**Action item:** The required output is every record, written out exactly.

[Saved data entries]

/---

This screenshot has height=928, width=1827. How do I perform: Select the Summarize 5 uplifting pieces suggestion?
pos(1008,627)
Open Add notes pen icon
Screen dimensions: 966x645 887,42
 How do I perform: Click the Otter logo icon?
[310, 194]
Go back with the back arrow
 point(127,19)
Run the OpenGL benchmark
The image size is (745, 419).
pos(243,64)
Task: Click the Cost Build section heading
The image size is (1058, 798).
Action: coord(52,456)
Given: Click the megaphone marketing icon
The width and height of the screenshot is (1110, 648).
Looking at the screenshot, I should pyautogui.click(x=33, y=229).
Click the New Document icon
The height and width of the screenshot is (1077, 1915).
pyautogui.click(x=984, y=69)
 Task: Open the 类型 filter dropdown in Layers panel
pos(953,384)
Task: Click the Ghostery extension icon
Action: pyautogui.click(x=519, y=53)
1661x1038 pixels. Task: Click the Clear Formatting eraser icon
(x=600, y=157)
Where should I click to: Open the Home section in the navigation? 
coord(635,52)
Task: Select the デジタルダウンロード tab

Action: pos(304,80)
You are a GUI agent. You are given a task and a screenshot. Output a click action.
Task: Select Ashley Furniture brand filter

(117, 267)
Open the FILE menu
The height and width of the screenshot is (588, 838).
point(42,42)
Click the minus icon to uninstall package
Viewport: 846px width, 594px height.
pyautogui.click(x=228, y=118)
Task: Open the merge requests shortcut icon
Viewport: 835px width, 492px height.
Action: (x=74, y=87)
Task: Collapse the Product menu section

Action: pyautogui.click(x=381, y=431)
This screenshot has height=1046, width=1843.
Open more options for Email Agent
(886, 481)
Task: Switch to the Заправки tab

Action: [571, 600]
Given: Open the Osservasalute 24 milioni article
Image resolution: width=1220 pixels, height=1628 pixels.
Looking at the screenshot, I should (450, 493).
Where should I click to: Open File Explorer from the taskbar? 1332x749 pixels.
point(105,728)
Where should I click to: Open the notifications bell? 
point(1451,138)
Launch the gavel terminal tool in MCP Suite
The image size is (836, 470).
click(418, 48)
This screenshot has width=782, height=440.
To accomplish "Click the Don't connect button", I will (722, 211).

\---

**Response:**
This screenshot has height=928, width=1827. How do I perform: Select the Summarize 5 uplifting pieces suggestion?
pos(1008,627)
Open Add notes pen icon
Screen dimensions: 966x645 887,42
 How do I perform: Click the Otter logo icon?
[310, 194]
Go back with the back arrow
 point(127,19)
Run the OpenGL benchmark
The image size is (745, 419).
pos(243,64)
Task: Click the Cost Build section heading
The image size is (1058, 798).
Action: coord(52,456)
Given: Click the megaphone marketing icon
The width and height of the screenshot is (1110, 648).
Looking at the screenshot, I should pyautogui.click(x=33, y=229).
Click the New Document icon
The height and width of the screenshot is (1077, 1915).
pyautogui.click(x=984, y=69)
 Task: Open the 类型 filter dropdown in Layers panel
pos(953,384)
Task: Click the Ghostery extension icon
Action: pyautogui.click(x=519, y=53)
1661x1038 pixels. Task: Click the Clear Formatting eraser icon
(x=600, y=157)
Where should I click to: Open the Home section in the navigation? 
coord(635,52)
Task: Select the デジタルダウンロード tab

Action: pos(304,80)
You are a GUI agent. You are given a task and a screenshot. Output a click action.
Task: Select Ashley Furniture brand filter

(117, 267)
Open the FILE menu
The height and width of the screenshot is (588, 838).
point(42,42)
Click the minus icon to uninstall package
Viewport: 846px width, 594px height.
pyautogui.click(x=228, y=118)
Task: Open the merge requests shortcut icon
Viewport: 835px width, 492px height.
Action: (x=74, y=87)
Task: Collapse the Product menu section

Action: pyautogui.click(x=381, y=431)
This screenshot has height=1046, width=1843.
Open more options for Email Agent
(886, 481)
Task: Switch to the Заправки tab

Action: [571, 600]
Given: Open the Osservasalute 24 milioni article
Image resolution: width=1220 pixels, height=1628 pixels.
Looking at the screenshot, I should (450, 493).
Where should I click to: Open File Explorer from the taskbar? 1332x749 pixels.
point(105,728)
Where should I click to: Open the notifications bell? 
point(1451,138)
Launch the gavel terminal tool in MCP Suite
The image size is (836, 470).
click(418, 48)
This screenshot has width=782, height=440.
To accomplish "Click the Don't connect button", I will (722, 211).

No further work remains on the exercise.